I was reminded over the past few days just how good my life is. I don't mean monetarily, I mean lucky like, God really is taking care of me even when I think he forgets.
After we got back from Winstar the other day, I told Dave the thought kept crossing my mind at Babe's that the last time we had eaten there with my parents, it was to share news that we were pregnant. I had a few moments of sadness but quickly realized it's just a part of life. Although, I had received some news from a friend that she was having surgery today to remove two large cysts from her ovaries and may possibly have to get her ovaries removed too. My heart sunk. Any surgery is scary, but the thought of loosing your ovaries?
I prayed very hard last night. I text my mom this morning and asked her to pray for my friend too. I called my friend's mom this afternoon and as of now, things look good. The chance of them having to remove her ovaries are slim, at the moment, and I almost lost it on the phone. I was so thankful for her. And for me.

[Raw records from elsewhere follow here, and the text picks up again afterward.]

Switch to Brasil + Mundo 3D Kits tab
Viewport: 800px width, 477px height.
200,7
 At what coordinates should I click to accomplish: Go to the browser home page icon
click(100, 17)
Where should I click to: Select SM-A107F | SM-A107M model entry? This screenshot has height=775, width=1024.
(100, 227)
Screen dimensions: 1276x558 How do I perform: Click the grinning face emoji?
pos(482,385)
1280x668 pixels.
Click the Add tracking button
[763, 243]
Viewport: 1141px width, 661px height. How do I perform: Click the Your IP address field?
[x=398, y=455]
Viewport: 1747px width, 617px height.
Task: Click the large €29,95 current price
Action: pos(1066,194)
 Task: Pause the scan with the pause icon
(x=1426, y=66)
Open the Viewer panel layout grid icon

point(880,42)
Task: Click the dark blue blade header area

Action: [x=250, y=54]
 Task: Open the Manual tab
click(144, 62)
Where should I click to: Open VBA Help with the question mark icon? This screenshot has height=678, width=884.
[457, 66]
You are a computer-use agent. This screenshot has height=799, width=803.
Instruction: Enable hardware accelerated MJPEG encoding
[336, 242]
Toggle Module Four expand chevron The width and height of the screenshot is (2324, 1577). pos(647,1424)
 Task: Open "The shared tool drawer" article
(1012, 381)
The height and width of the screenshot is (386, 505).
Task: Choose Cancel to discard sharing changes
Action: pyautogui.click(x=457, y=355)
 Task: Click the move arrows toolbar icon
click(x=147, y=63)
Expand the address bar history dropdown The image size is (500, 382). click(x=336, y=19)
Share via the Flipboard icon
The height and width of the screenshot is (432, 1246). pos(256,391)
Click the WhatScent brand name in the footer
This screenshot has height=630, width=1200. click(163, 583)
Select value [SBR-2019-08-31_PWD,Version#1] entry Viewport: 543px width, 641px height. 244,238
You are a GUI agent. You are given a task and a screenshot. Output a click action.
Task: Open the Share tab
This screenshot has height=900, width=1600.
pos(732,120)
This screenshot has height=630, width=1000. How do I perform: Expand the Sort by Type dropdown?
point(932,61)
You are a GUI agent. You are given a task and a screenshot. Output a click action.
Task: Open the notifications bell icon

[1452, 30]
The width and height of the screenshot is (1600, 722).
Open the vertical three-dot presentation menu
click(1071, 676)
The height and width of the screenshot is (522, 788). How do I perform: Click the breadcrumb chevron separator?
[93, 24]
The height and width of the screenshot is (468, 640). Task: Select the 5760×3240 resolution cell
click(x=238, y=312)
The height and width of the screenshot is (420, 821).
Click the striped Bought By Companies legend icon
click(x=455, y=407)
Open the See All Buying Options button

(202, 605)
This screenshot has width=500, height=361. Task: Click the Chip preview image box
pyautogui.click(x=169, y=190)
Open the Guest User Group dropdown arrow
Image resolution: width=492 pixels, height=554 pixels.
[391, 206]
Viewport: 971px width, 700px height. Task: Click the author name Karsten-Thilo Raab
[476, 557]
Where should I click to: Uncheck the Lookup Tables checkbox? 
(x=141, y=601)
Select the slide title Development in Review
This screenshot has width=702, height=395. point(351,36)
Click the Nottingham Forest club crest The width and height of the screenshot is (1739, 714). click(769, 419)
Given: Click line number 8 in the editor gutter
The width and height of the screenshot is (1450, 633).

Sometimes things in life just happen when you need a reminder of who is in charge. I'm thankful that while I still ache at times for my loss, I still have the ability (hopefully) to get pregnant again. And I'm thankful my friend of over 16 years still has a chance too. God does some amazing things.
1 comment:
Been praying for her all day too. She is lucky to have you as her friend Brooke. Thanking God for a good surgery.